### Exercise prompt
For this exercise, reproduce the entries below exactly, but only from the line containing "This screenshot has height=419, width=868." through the line containing "The width and height of the screenshot is (868, 489).", both included.

************

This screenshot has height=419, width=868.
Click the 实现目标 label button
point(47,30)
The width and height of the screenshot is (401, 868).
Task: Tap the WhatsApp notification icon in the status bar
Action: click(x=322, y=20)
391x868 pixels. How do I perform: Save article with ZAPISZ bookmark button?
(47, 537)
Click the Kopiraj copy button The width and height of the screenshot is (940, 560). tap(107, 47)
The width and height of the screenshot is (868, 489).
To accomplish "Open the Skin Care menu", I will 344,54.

************

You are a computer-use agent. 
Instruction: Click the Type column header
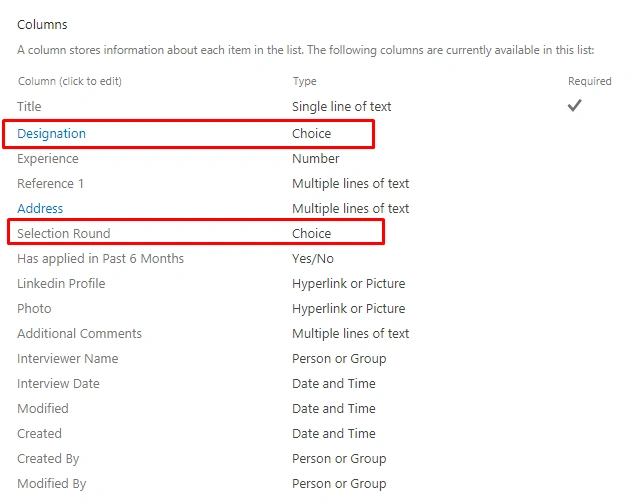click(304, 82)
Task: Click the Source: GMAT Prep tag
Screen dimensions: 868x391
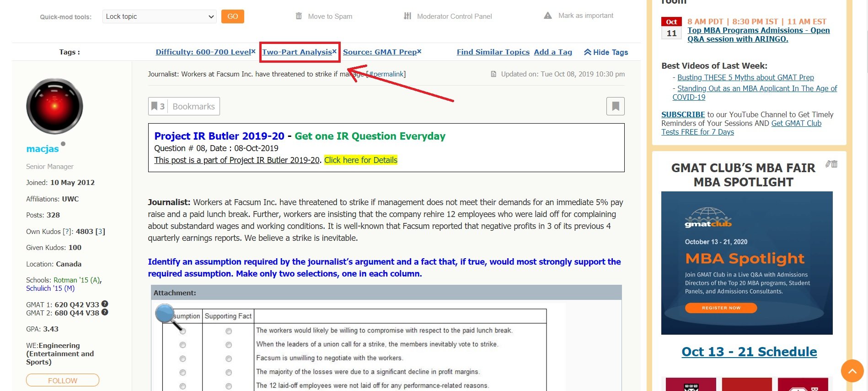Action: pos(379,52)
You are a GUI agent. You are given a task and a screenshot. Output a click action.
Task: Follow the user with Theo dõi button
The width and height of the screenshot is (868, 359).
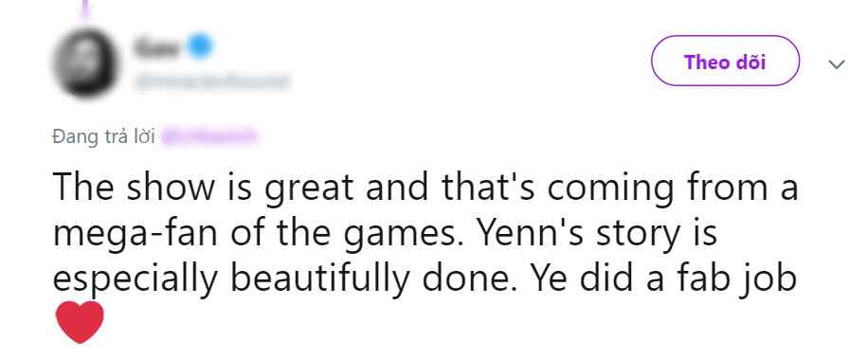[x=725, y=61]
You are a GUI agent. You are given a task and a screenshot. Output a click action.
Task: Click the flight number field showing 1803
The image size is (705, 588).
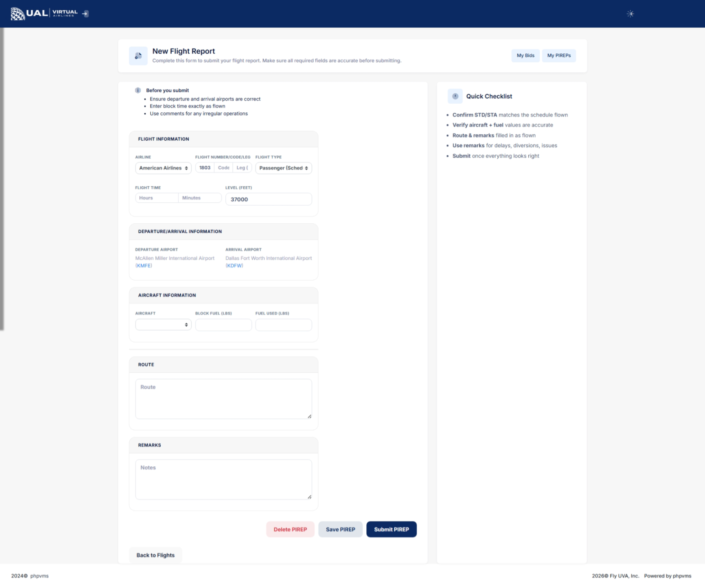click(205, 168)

************

### Problem solution
This screenshot has height=419, width=868.
Click the 实现目标 label button
point(47,30)
The width and height of the screenshot is (401, 868).
Task: Tap the WhatsApp notification icon in the status bar
Action: click(x=322, y=20)
391x868 pixels. How do I perform: Save article with ZAPISZ bookmark button?
(47, 537)
Click the Kopiraj copy button The width and height of the screenshot is (940, 560). tap(107, 47)
The width and height of the screenshot is (868, 489).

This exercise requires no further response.